Shirley MacLaine picks her nose at a party within a couple minutes of The Possession of Joel Delaney (1972), so you gotta see it for that.
Within these wealthy spoilt & decadent circles, McLaine as Nora is a devorcee, mother of two, obsessively concerned with the life of her baby brother Joel (Perry King).
He is not the innocent youth he pretends & is in fact menacing toward Nora's children. He seems to have some sort of emotional break-down into violent madness & is sent to a psychiatric unit.
When let out of Bellevue, he has to stay with his overprotective sister. There's something distinctly unwholesome about their relationship. When he's not being inappropriately intimate with her, he's being verbally cruel. Nora's possessiveness of him induces her to ignore his cruelties while accepting warmly his friendly touches.
His behavior as a selfish young man becomes increasingly sinister as he gives evidence of a second personality, one that speaks vulgar Spanish & whose nature is angry & sadistic. The unspeakable murder of Joel's girlfriend Sherry (Barbara Trentham) brings police into their lives. But where is Sherry's head? And could Joel be the killer?
Nora begins her own quest for answers that may help her brother. Having learned he has secretly practiced voodoo, she follows the lead into the Puerto Rican Santaria community of Spanish Harlem.
Peasant priest Don Pedro (Edmundo Rivera Alvarez) already knows "all about" Joel Delaney, who he asserts is possessed by the evil spirit of a serial decapitator, Tonio Perez.
Nora is slow to believe this, but willing to go along with Don Pedro attempting a long-distance exoercism.
The ritual has an intensity about it, & the actor playing Don Pedro conveys such authenticity, that it hardly seemed possible this sequence was only actors! The strength of it is in the acting -- Shirley really puts some sweat into her performance -- & evokes horror without need of special effects.
The exorcism fails over such distance. It's necessary to bring her brother into the group to try again. "But you have to believe. If you don't believe, we can do nothing."
Joel meanwhile is wigging out as though indeed possessed. So Nora takes her kids & splits for an isolated beach house to be safe.
But in such stories as this, being isolated is never safe, & sure enough, Joel shows up, with Tonio in complete control. He procedes to torment Nora & the kids, & we get a bloody climax plus a predictable but pretty good fillip.
Based on a novel by Ramona Stewart, this is a decent precursor to The Exorcist (1973), with some shocking menace toward Nora's children, such as would be unexpectedly appalling even in today's increasingly tasteless horror.
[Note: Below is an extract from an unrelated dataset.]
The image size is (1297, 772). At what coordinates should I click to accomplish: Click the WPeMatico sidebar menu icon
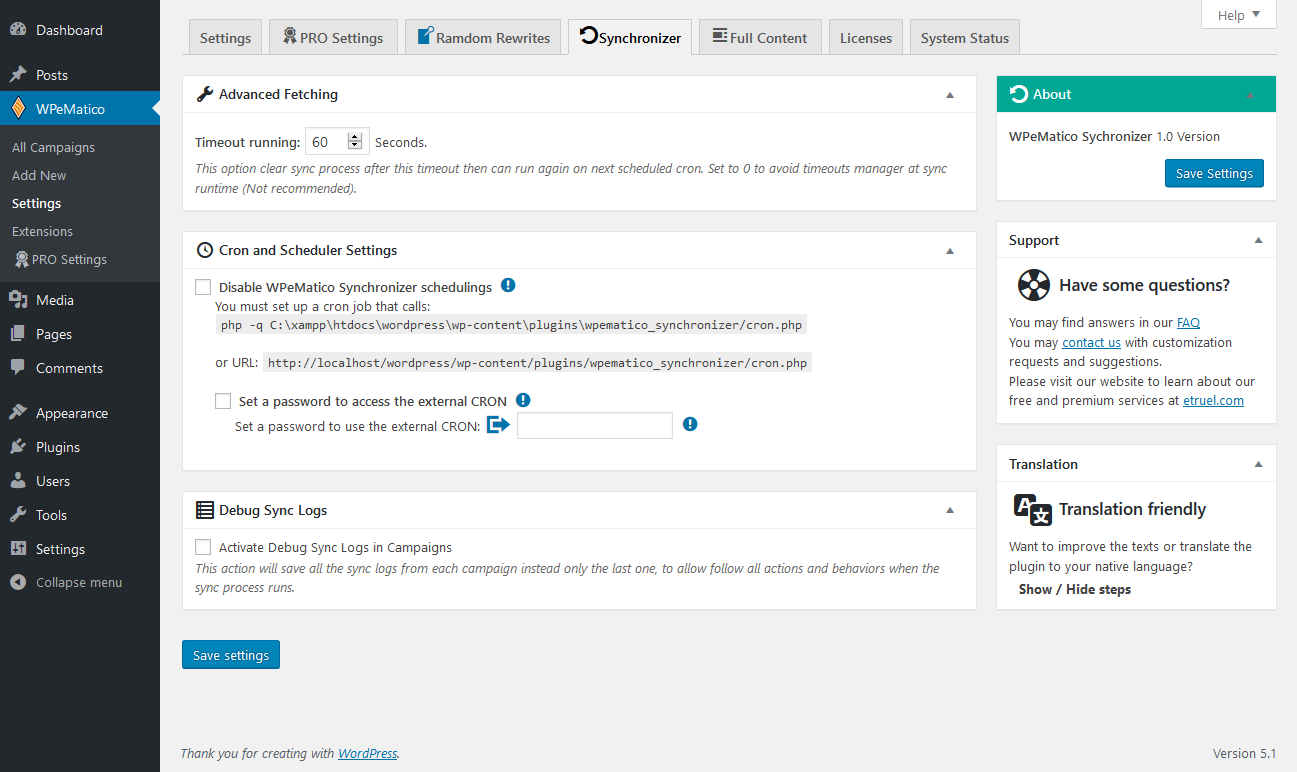pos(18,109)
An atmosphere of malevolence is well sustained, & the incestuous subtext is as disturbing as the supernatural ingredient.
It's obvious right from the opening party sequence that Joel & Nora's relationship has always been unwholesome, yet the theme of incest is submerged. Quite likely, the intimation of Joel & Nora's incest might've provided the doorway of taboo through which Tonio was able to gain possession of Joel. Yet Nora, clearly a willing participant if not instigator of their relationship, is never ill-judged by the script & she remains the hero of the piece.